汪闫突然很大力气地推走温之然,“走,不要让这给败类再去祸害其他人了!”
那你呢,独自面对我闯出的烂摊子吗。
白炽灯闪烁,一道惊雷骤然劈向温之然的头颅,两种想法开始反复拉扯那仅存的细线。
“嘭!”
汪闫替她做了决定。
温之然被推踉跄到应急通道门前,还没等她反应作出行动,汪闫已然决绝地关上大门,斩断了温之然所以的顾虑。
“嘭嘭嘭”
走。
温之然听懂了隐喻,她没再留恋,眼眶含泪捂着嘴开始往下奔跑。
滚热的泪水掉落在干燥的台阶上,绽出朵朵艳丽有毒的花,它们势必要拖住温之然,但她不能停。
在跑出小区后,温之然深深地看了眼5栋18层,望进那扇门——
那里有双眼睛。
汪闫整个身子趴在门上,费劲将眼球贴到猫眼上,她一路目送温之然跑走。
很好。
她利落转身,随眼砸烂尚且陈立的摆件,行至温简章旁时她目若无人地踩上去,捡起沾满指纹的匕首在他潮湿的胸膛上血洗,等匕首变色后再随意丢弃一边。

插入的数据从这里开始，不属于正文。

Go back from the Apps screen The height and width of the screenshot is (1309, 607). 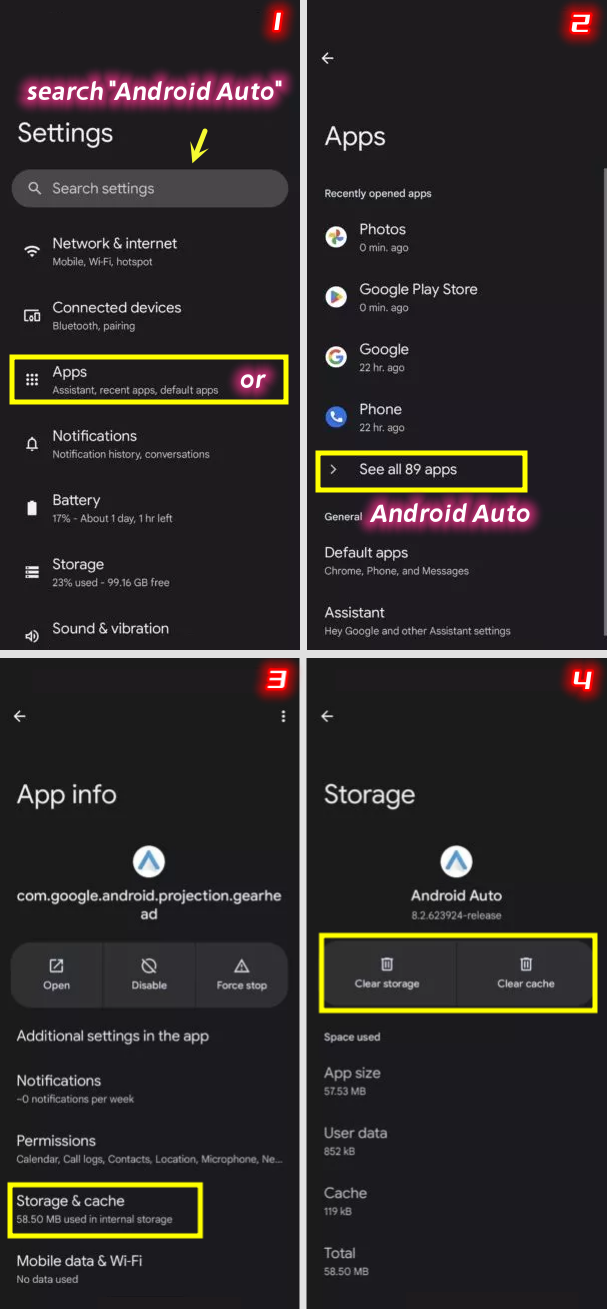(x=327, y=58)
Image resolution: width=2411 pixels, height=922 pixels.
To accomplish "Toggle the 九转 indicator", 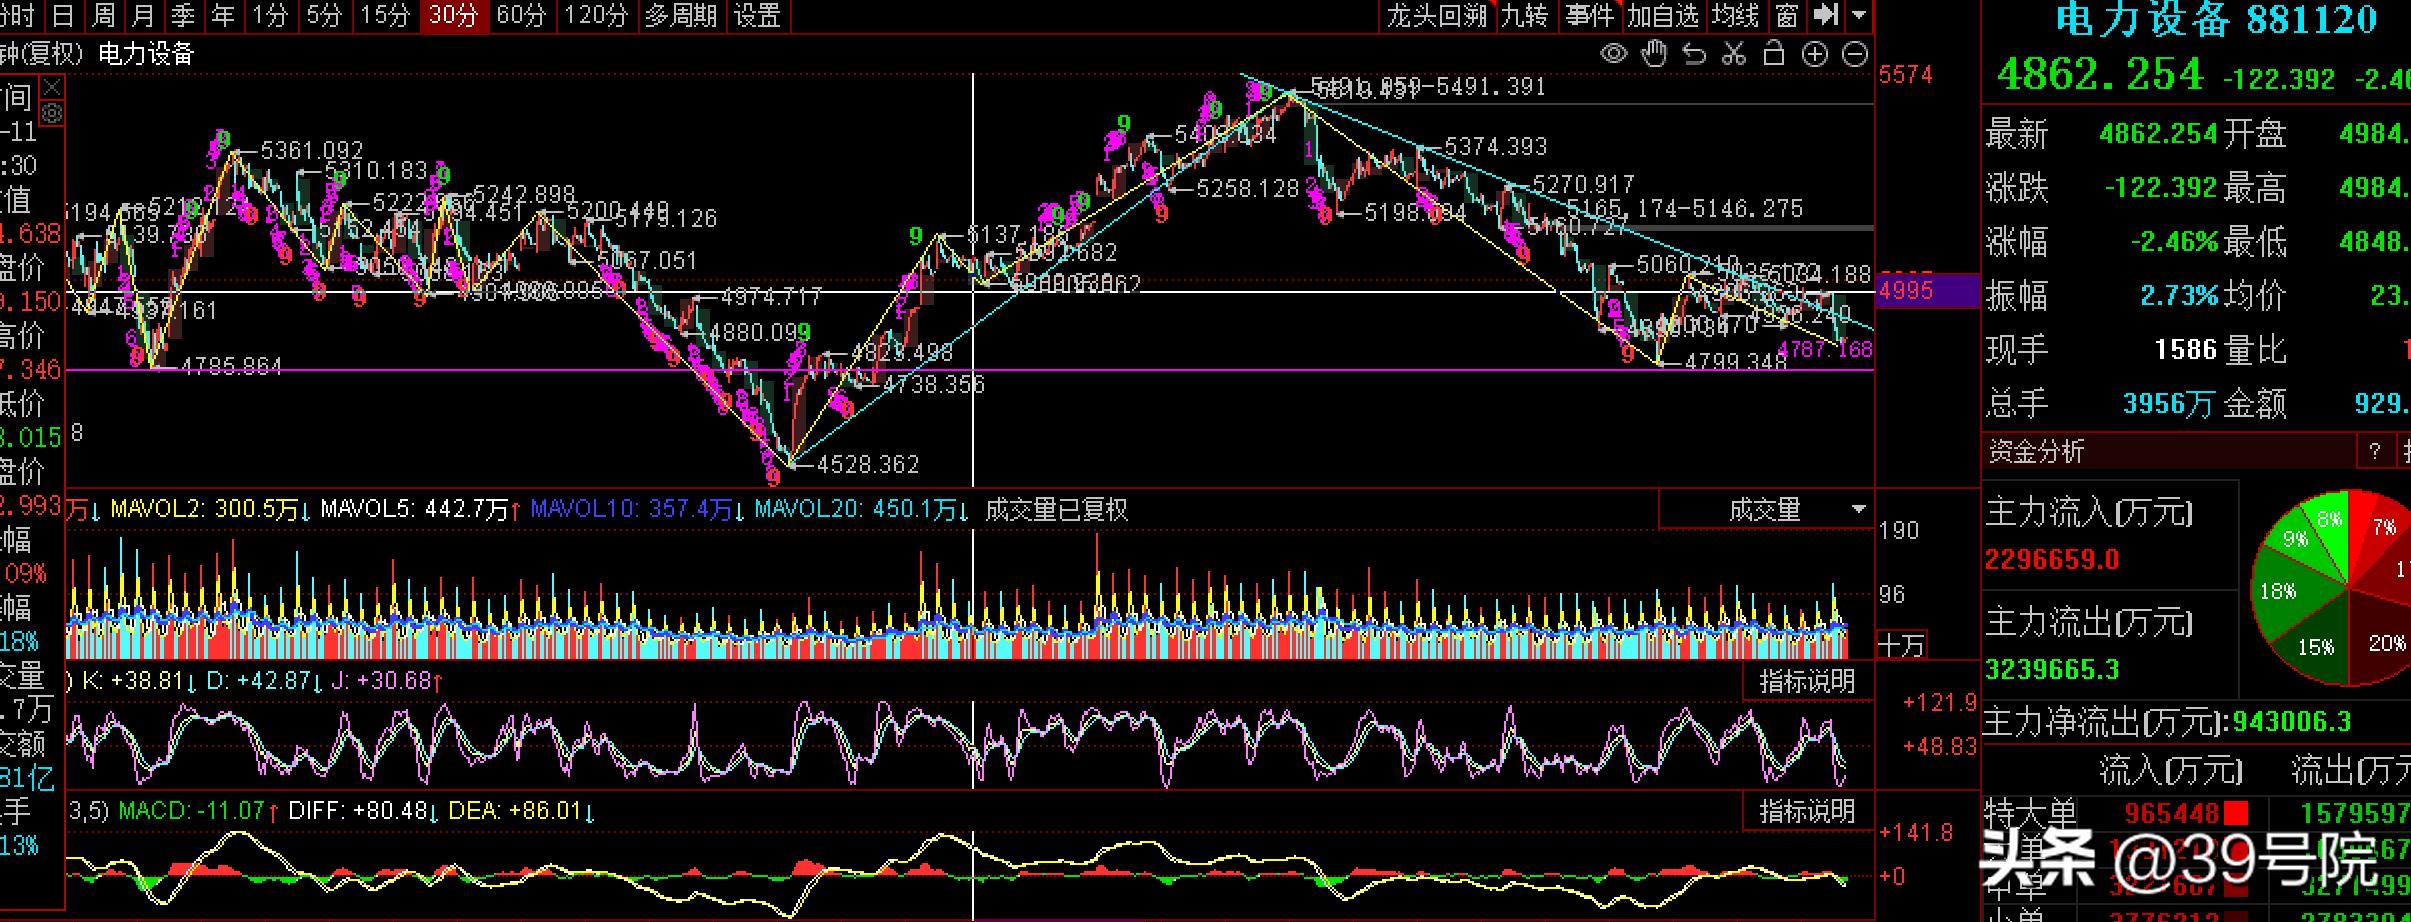I will [1525, 15].
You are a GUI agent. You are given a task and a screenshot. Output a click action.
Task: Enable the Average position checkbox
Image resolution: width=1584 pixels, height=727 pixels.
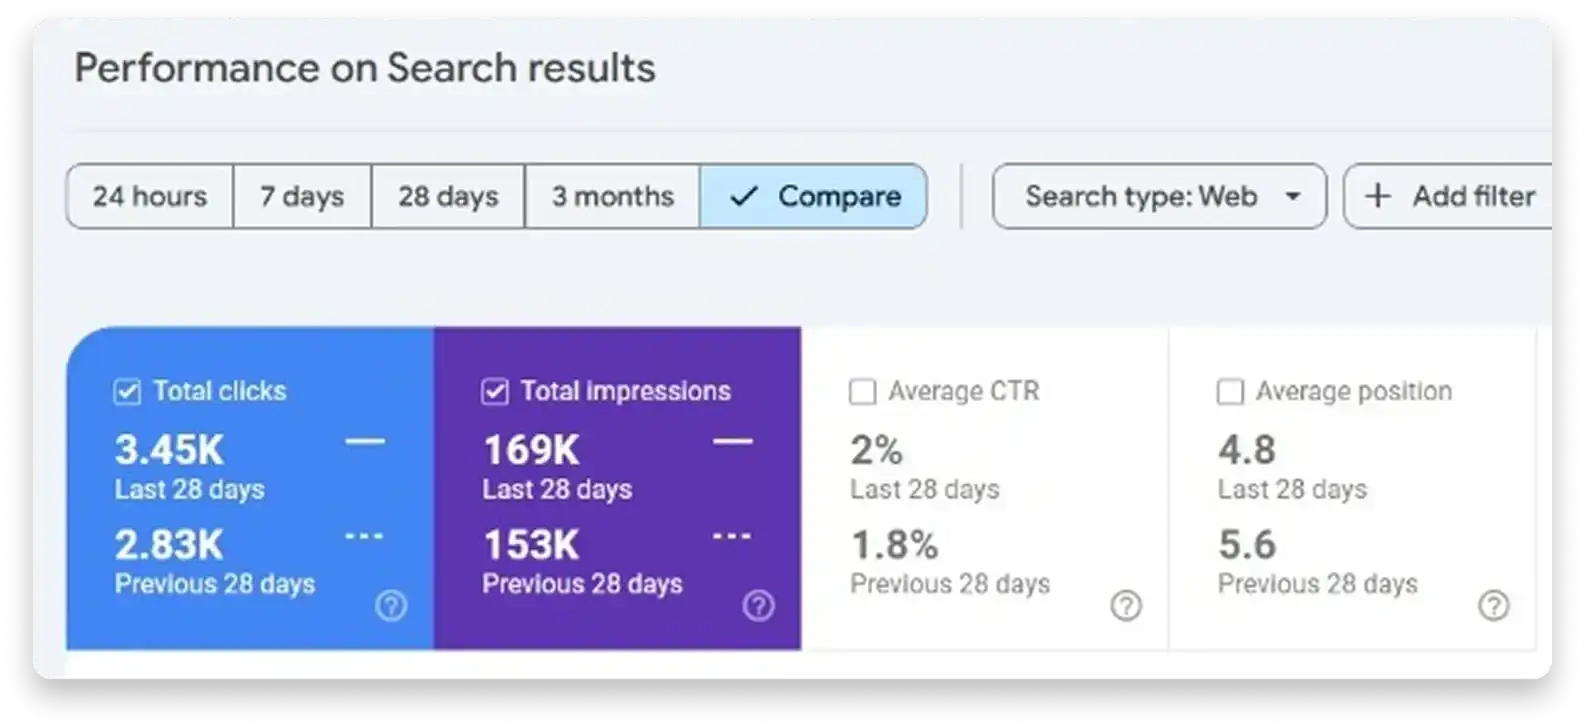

她表情冷漠地拍打温简章浑身上下,从脸到脖子再到手臂,晃动中不经意间发现还有隐秘的缺口。
“呵。”
汪闫嘲笑出声,要不是匕首黏糊糊的,她简直想再划上一笔。
大致布置好后,汪闫突然走到温简章的书桌前,弓腰抽开最底下那节屉子,密集感瞬间蚕食过来。她无视掉多余情绪,一口气拿出五六瓶,往外走时边扭开盖子。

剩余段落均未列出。